Metin:
——————

Parlamenter bir cumhuriyet olan Kazakistan Cumhuriyeti, 16 Aralık 1991 tarihinde Sovyetler Birliği’nden bağımsızlığını kazanmasından bu yana Nursultan Nazarbayev başkanlığında yönetilmektedir. Nazarbayev, 1991 yılında göreve gelmesinin ardından 1999 yılı Ocak ayında yedi yıllığına yeniden Cumhurbaşkanı seçilmiştir. Nazarbayev, 2005 yılı Aralık ayında gerçekleştirilen en son Cumhurbaşkanlığı seçiminde yeniden Cumhurbaşkanlığına seçilmiştir. Yönetsel alanlarda Cumhurbaşkanı tarafından yapılan düzenlemeler, Cumhurbaşkanlığı Kararnameleri ve Bakanlık yenilemeleri ile gerçekleştirilmektedir. Nur Sultan Nazarbayev, ülkede günümüzdeki politik istikrarın ana unsuru konumundadır. Özellikle 1995 yılından itibaren Nazarbayev’in Kazakistan’ın politik yapısı üzerindeki etkisi giderek artmıştır. Bunda, 1995 yılında gerçekleştirilen iki referandum etkili olmuş, söz konusu referandumlar neticesinde 30 Ağustos 1995 tarihinde Cumhurbaşkanı’nın yetkilerini genişleten ülkenin bağımsızlık sonrasındaki ikinci Anayasası kabul edilmiştir. Bu Anayasaya göre Kazakistan Cumhuriyeti demokratik, laik bir hukuk devletidir. 1998 yılı Kasım ayında parlamento Cumhurbaşkanı’nın gücünü artıran bir dizi karar almıştır. Buna göre Cumhurbaşkanlığında azami yaş sınırı ve en fazla iki dönem sınırı kaldırılmış; Cumhurbaşkanlığının bir dönemlik süresi beş yıldan yedi yıla çıkartılmıştır. Cumhurbaşkanına 27 Ekim 2000 tarihinde dokunulmazlık hakkı tanınmıştır. Ülkenin başkentinin Almatı’dan Astana’ya taşınması kararı 1994 yılında Nur Sultan Nazarbayev tarafından alınmış olup, taşınma 10 Aralık 1997’de tamamlanmıştır. Tüm kurumların Almatı’dan Astana’ya taşınması ise 1998 yılında tamamlanmıştır. Taşınma kararı devlet bütçesini etkilemeye devam etmektedir. 2005 yılında 1995 Anayasasında yapılan değişikliklerle Nur Sultan Nazarbayev’in görev süresi üzerindeki tüm kısıtlar kaldırılmıştır. Nazarbayev’in 2019 yılı Mart ayında istifa etmesinin ardından 9 Haziran 2019 tarihinde yapılan Cumhurbaşkanlığı seçimini Kasım Cömert Tokayev kazanmış ve 12 Haziran 2019 tarihinde yemin ederek görevine başlamıştır. Yeni Cumhurbaşkanı Tokayev göreve geldikten kısa bir süre sonra başkent Astana’nın adı Nursultan olarak değiştirilmiştir.

——————

İstenenler:
• A. Kazakistan yönetimiyle ilgili metne göre şu soruları cevaplayın:
(i) Kazakistan, Sovyetler Birliği'nden bağımsızlığını hangi tarihte kazandı?
(ii) Başkentin Astana'ya taşınması hangi tarihte tamamlandı?
(iii) 9 Haziran 2019'daki Cumhurbaşkanlığı seçimini kim kazandı?
• B. Kazakistan yönetimiyle ilgili metni bittiği yerden sürdürün.

Verilen bilgiler:

——————

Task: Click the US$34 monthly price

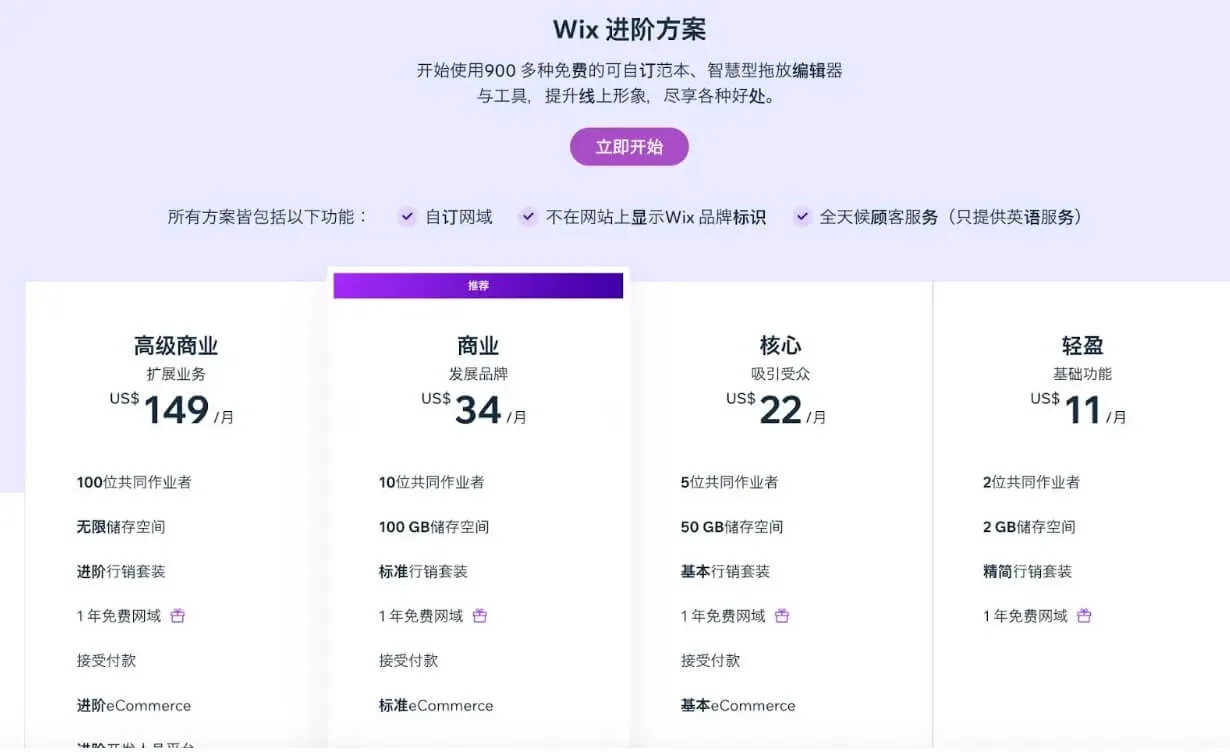Action: [474, 410]
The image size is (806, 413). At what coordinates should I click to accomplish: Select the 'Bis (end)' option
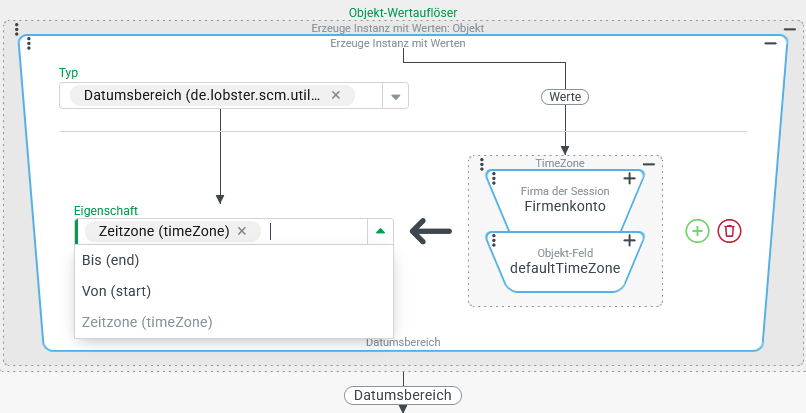pyautogui.click(x=110, y=260)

——————

Cevap listesi:
• A.
(i) 16 Aralık 1991
(ii) 10 Aralık 1997
(iii) Kasım Cömert Tokayev

• B.
 
Yasama organı parlamento ve senatodur. Kırk yedi üyeli senatonun otuz iki üyesi altı yıllığına seçilmektedir. Geri kalan on beş üye ise Cumhurbaşkanı tarafından atanmaktadır. Parlamento ise yüz yedi üyeden oluşmakta, doksan sekizi seçilmektedir. Geri kalan dokuz koltuk ise ülkedeki etnik azınlıkları temsil eden Kazakistan Halkları Asamblesine ayrılmıştır
 
Ülke, içinde Almatı’nın da yer aldığı bazı seçilmiş şehirler için ayrı yönetim yapılarına sahip 14 idari bölgeye (eyalet) bölünmüştür. Yerel hükümet bütçesi yerel meclis tarafından onaylanmaktadır. Bölgesel temsilcilerin görev süresi beş yıldır. Bölgesel yönetimin (Akimat-Valilik) idarecisi olan Valiler, Cumhurbaşkanı tarafından atanmaktadır. Bölgesel hükümetlere sınırlı özerklik tanınmıştır. Ancak, Almatı’nın istisnai olarak kapsamlı otoritesi bulunmaktadır.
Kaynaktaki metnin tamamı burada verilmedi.